According to Indonesia’s estimate only about 30-40 percent of the thousands of people stranded at sea were Rohingya Muslims, an ethnic minority group in western Myanmar’s Rakhine state, according to Agence France-Presse.

“They (Indonesia) believe there are about 7000 people at sea (and) they think about 30-40 per cent are Rohingya, the rest are Bangladeshi; and they are not, in Indon­esia’s words, asylum-seekers, they are not refugees, they are illegal labor­ers, they’ve been promised or are seeking jobs in Malaysia,” Bishop told the Weekend Australian, adding: “They said the Rohingya have gone to Bangladesh and have mixed up with the Bangladeshis who are coming to Malaysia in particular for jobs.”

Bishop’s comments come after the country’s Prime Minister Tony Abbott refused to allow the migrants to be resettled in Australia.

Australia’s Immigration Minister Peter Dutton supported Abbott’s stand, and added that the country provided the highest contribution to International Organ­ization for Migration (IOM) and the U.N. refugee agency in Indonesia. Australia has reportedly contributed over $170 million to the IOM since 2000.

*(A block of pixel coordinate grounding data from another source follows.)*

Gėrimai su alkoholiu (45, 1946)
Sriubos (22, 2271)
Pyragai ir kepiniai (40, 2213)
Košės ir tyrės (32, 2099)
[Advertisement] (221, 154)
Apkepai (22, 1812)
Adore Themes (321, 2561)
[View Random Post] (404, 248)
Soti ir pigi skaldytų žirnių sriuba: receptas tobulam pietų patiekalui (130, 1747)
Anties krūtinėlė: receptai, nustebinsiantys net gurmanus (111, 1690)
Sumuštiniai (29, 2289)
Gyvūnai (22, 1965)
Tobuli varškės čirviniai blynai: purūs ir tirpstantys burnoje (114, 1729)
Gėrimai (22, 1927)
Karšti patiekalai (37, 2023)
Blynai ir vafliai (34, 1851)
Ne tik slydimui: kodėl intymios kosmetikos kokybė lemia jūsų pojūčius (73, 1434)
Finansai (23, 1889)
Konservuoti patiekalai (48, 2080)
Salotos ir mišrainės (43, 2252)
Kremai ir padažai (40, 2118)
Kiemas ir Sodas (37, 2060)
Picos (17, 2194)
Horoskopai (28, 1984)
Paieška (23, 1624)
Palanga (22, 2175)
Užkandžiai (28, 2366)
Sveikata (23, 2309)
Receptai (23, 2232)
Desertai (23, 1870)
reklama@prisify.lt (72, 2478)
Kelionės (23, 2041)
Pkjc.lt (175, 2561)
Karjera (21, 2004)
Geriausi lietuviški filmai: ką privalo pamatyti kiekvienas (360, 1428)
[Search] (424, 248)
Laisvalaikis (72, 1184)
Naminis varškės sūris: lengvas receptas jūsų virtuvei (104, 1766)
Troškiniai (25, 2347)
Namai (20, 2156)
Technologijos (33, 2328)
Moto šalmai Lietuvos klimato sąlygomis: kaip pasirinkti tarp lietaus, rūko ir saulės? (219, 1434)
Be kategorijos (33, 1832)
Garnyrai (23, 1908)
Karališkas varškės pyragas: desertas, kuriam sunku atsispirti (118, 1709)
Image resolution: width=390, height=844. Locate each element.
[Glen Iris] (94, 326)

“We cannot be in a situation, having the most generous human­itarian program in the world, to then say, or to pretend cruelly to people, that we can somehow take millions of people from regions around the world, who would be displaced. We just can’t do that,” Dutton said, according to the Weekend Australian.

Meanwhile, Myanmar’s navy rescued over 200 people in its first search and rescue operation on Thursday.

“A navy ship found two boats … on May 21 while on patrol,” Tin Maung Swe, a senior official in the western state of Rakhine, said, according to the Weekend Australian, adding that “about 200 Bengalis were on one of the boats.”